---------- Passage to read ----------
How to debug when OutOfSync or WaitApplied shows up

rancher / fleet

Deploy workloads from Git to large fleets of Kubernetes clusters

https://fleet.rancher.io/

Apache License 2.0

1.47k stars 216 forks source link

How to debug when OutOfSync or WaitApplied shows up #192

Closed Shaked closed 1 year ago

Shaked commented 3 years ago

Hey there!

I'm using Rancher 2.5, already deploying to different IoT devices (Jetson Xavier mainly with one exception of Jetson TX2).

A few days ago my TX2 had an issue and since then I was seeing either WaitApplied or OutOfSync in Rancher's dashboard.

For some reason, up until I fixed my TX2, none of the deployments were happening and I only saw the statuses mentioned above.

When I my TX2 was back, it took few minutes and all of the deployments in the other devices (Xavier) started running.

Before I file a bug, I'd like to know if there's a way to debug/find logs in rancher/fleet when WaitApplied and OutOfSync happen.

Thank you for this great tool!

Shaked

djkube commented 3 years ago

You need to set a fleet.yaml file in your repo and change the default maximum of servers that can be unavailable during an update: For example, the following (when written in yaml indentation) will allow bundle installation even when most servers are down:

rolloutStrategy: maxUnavailable: 100%
Documentation is here: https://fleet.rancher.io/gitrepo-structure/#fleetyaml

Shaked commented 3 years ago

@djkube

I have tried this but for some reason I still end up with WaitApplied. If I stop the one device that is offline, it changes to OutOfSync and updates do not work.
---------- Dataset records ----------
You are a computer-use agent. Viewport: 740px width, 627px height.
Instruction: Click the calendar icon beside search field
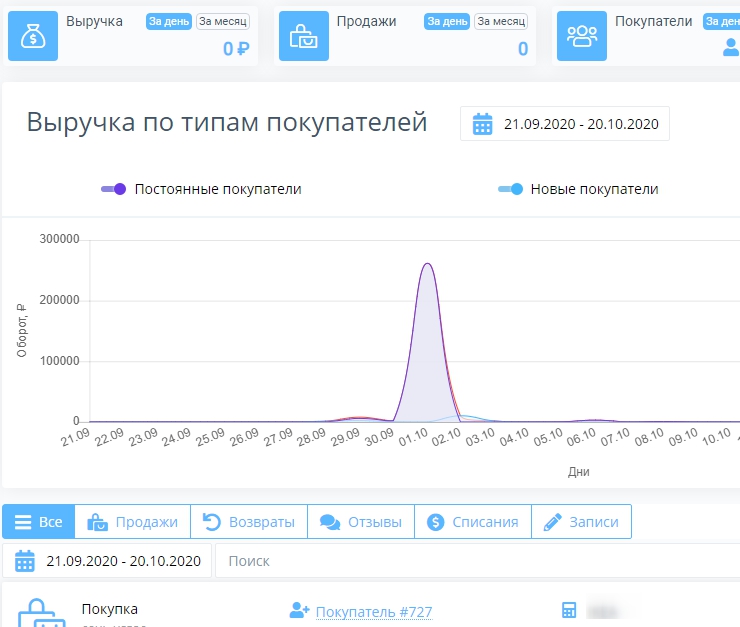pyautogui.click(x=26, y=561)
----------
---------- Dataset records ----------
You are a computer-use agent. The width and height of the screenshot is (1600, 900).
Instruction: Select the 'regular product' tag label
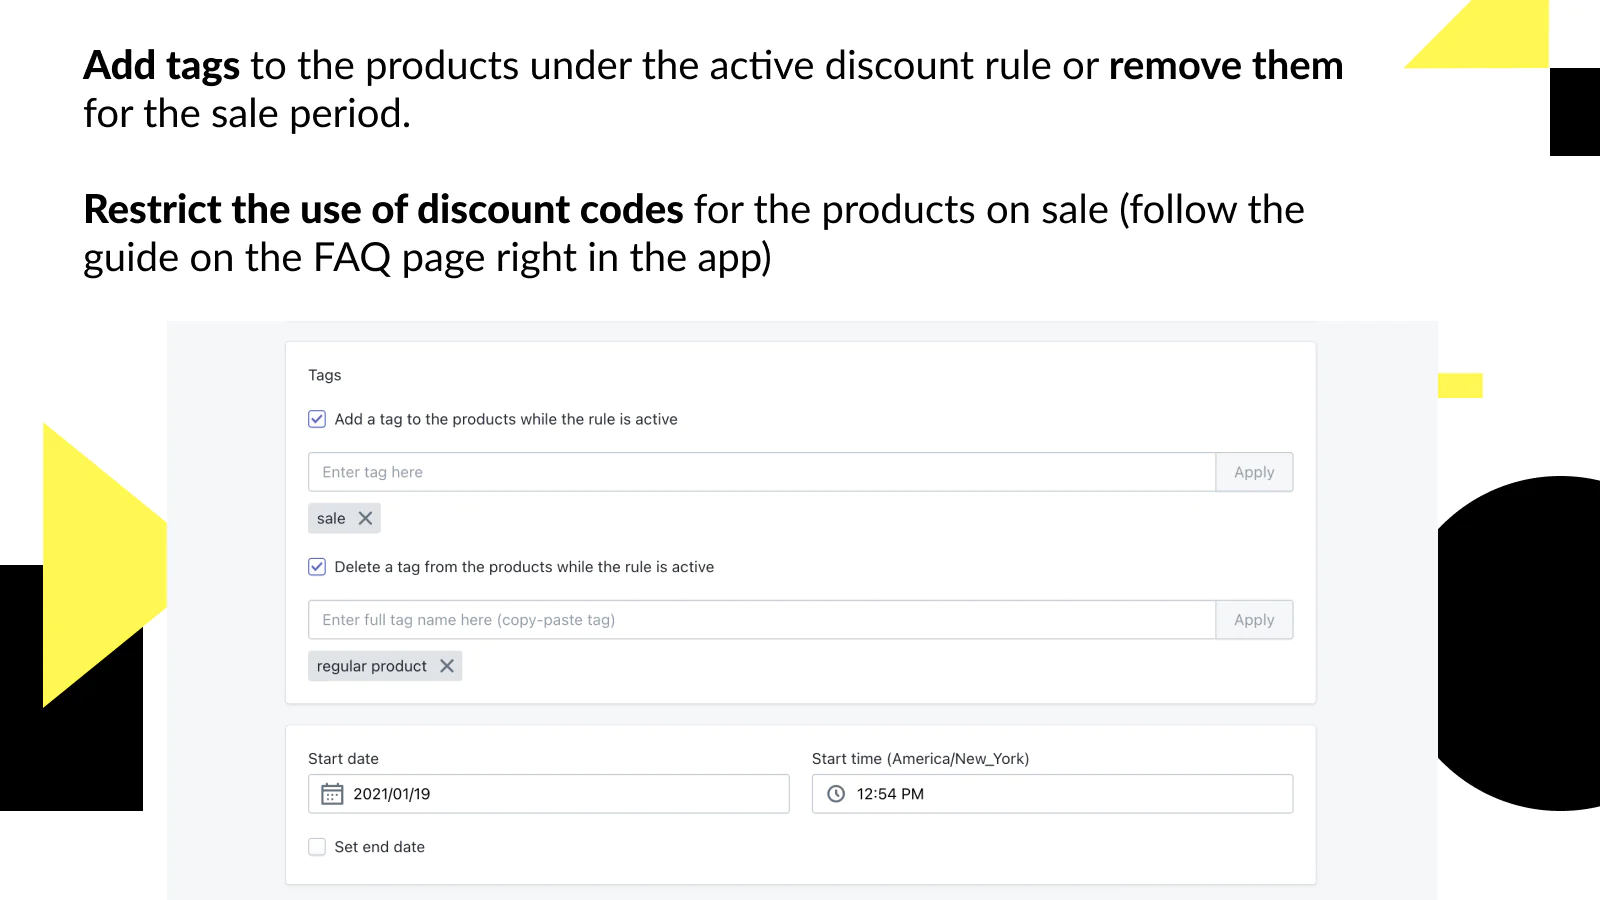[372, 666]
----------
> Task set
**a)** Answer these about the thread on debugging OutOfSync or WaitApplied in Fleet, one answer a line:
(i) Which Rancher version is the original poster using?
(ii) What rollout setting does the first reply propose, and in which file?
(iii) After trying that setting, what status does the poster get on stopping the offline device?
**b)** Arrange the listing lines from the one containing "You are a computer-use agent. Viewport: 740px" through the one containing "pyautogui.click(x=26, y=561)" as a JSON list of strings, one string per line and no blank lines. Leave the pictures out.

> Results
**a)**
(i) Rancher 2.5.
(ii) rolloutStrategy with maxUnavailable: 100%, set in a fleet.yaml file in the repo.
(iii) OutOfSync.

**b)**
[
  "You are a computer-use agent. Viewport: 740px width, 627px height.",
  "Instruction: Click the calendar icon beside search field",
  "pyautogui.click(x=26, y=561)"
]